Where LLMs Still Fail at Code Review

We're not pretending this is magic. There are categories of bugs that LLMs consistently miss, and you should know them so you don't get overconfident.

Business logic errors — the model doesn't know your domain. If your pricing logic is wrong according to your business rules, the LLM will think it's correct code.
Cross-file bugs — unless you feed the full context, it can't catch issues that span multiple files. A function that looks fine in isolation might be called wrong everywhere.
Performance problems at scale — it might not flag a database query that's fine at 100 rows but destroys production at 10 million.
Infrastructure and deployment issues — code that's syntactically correct but misconfigures environment variables, wrong CORS headers, missing rate limits at the infra level.
Test quality — it can tell you tests exist, but not whether they actually cover the right scenarios.
Framework-specific footguns — Next.js App Router caching behavior, React concurrent mode subtleties, stuff that requires knowing the runtime deeply.

The model also hallucinates sometimes. It'll flag a "bug" that isn't a bug. We've seen it invent type errors that TypeScript would immediately catch, and complain about missing null checks that are literally handled three lines above. Always read the actual issue before jumping to fix it.

Making It Part of the Culture, Not Just a Tool

The failure mode we see in teams that adopt AI review is treating it as a gate — the bot approves, therefore it's fine, merge it. That's backwards. The bot is a first pass, not a final verdict. It catches the stuff that's embarrassing to miss. Humans catch the stuff that matters for the product.

Our actual process: AI review runs automatically on every PR and posts a comment. Stefan and I both read that comment before we start our human review. If the bot found something real, we fix it first. If the bot found nothing, we still do a human review — but we start with more confidence that the basics are covered.

The other thing we do: when the bot misses a bug that we catch in human review, we add it to a running doc of "things the AI misses." Over time this informs how we structure our prompts and what we know to look for manually.

AI review is a force multiplier, not a replacement. It lets you bring your human attention to the hard problems instead of wasting it on the obvious ones.

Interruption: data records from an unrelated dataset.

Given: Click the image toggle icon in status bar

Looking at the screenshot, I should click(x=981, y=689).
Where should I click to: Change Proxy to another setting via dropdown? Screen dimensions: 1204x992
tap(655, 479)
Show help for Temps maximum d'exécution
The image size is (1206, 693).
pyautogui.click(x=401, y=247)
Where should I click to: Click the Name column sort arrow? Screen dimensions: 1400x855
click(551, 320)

A Lighter-Weight Option: Review in Your Editor

If you're not ready to set up a GitHub Actions workflow, you can get 80% of the value just by making it a habit to paste your diff into Claude or GPT before pushing. It takes 30 seconds. We did this manually for two months before automating it, and it still caught real issues.

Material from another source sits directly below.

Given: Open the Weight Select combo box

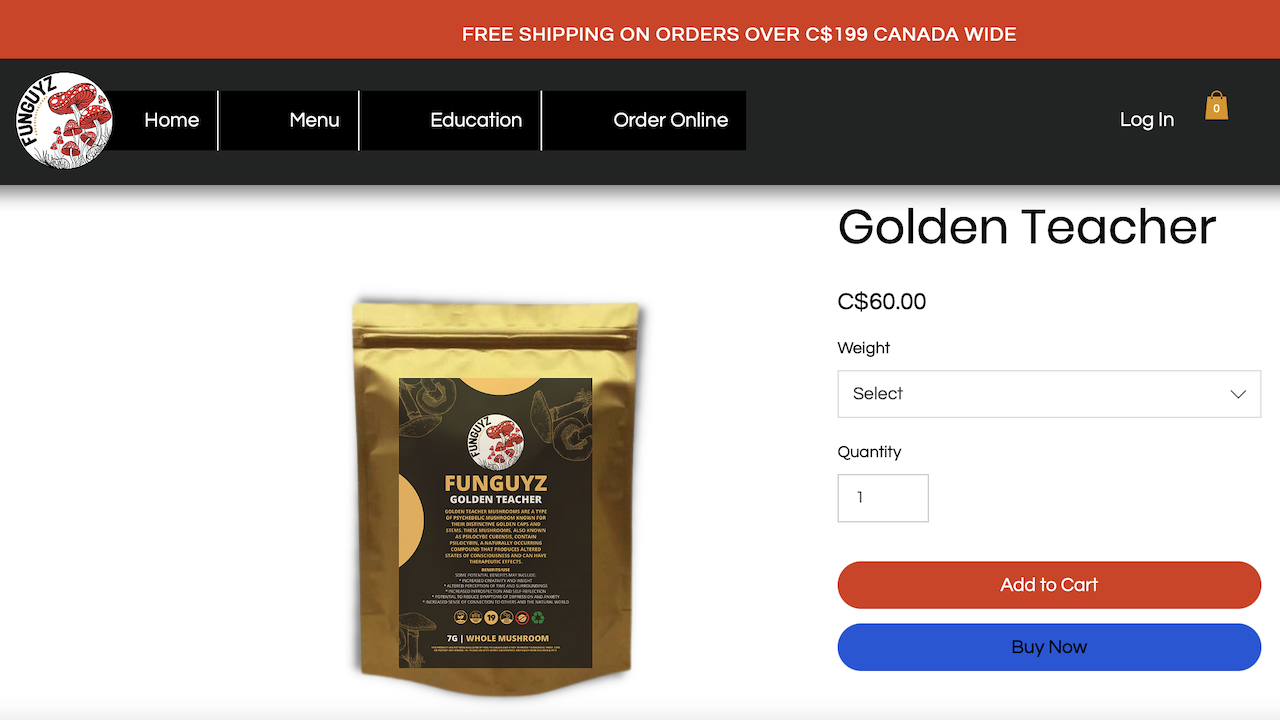Looking at the screenshot, I should click(1049, 394).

In Cursor, you can also just select a function, hit Cmd+K, and ask "what could go wrong with this code" — the inline response is often surprisingly good for small, contained pieces of logic. Not as thorough as a full diff review, but it catches things mid-flow before you even write the test.

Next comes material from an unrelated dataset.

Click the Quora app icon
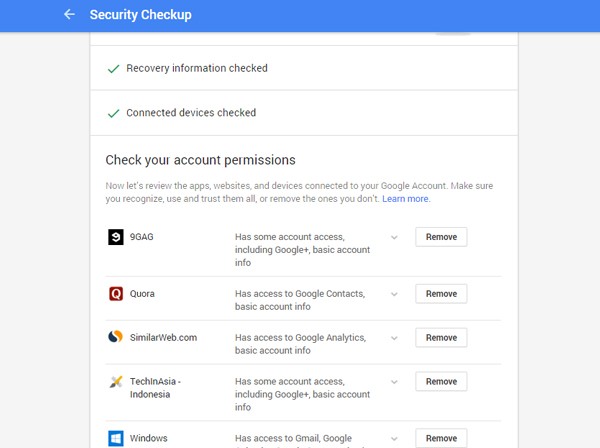600x448 pixels. (x=116, y=294)
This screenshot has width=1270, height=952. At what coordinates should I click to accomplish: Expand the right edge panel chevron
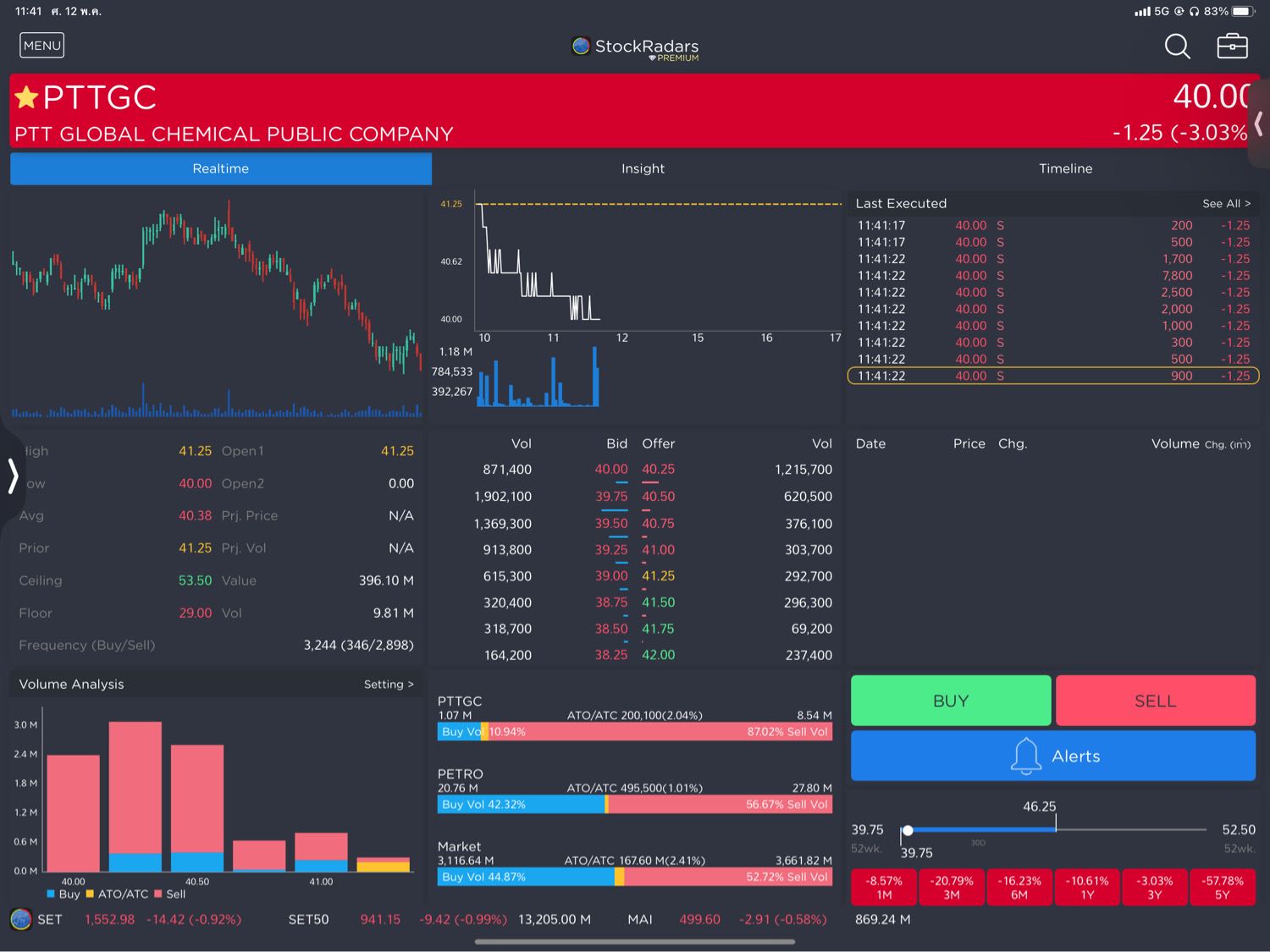click(1259, 125)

The peal.dev templates we ship all go through both layers — automated AI review in CI and human review before we publish. Not because we're paranoid, but because the templates need to work reliably for people who are building on them without knowing all the edge cases we ran into. It's the kind of thing you only care about after you've been burned by a template that looked fine but had a subtle auth bug.

The Practical Takeaway

Add AI code review to your workflow this week. Not "someday" — this week. Start with the manual version: before every PR, paste your diff into Claude with the system prompt from above. If you want automation, the GitHub Actions workflow above is copy-pasteable with just your secrets configured. You'll catch something real within a few PRs. When you do, it'll stop feeling like a novelty.

The goal isn't to replace code review — it's to make sure human review time goes toward the problems that actually require a human. Architecture decisions, business logic, "does this make sense for what we're building" — that's where your brain should be. Let the model handle the mechanical correctness check.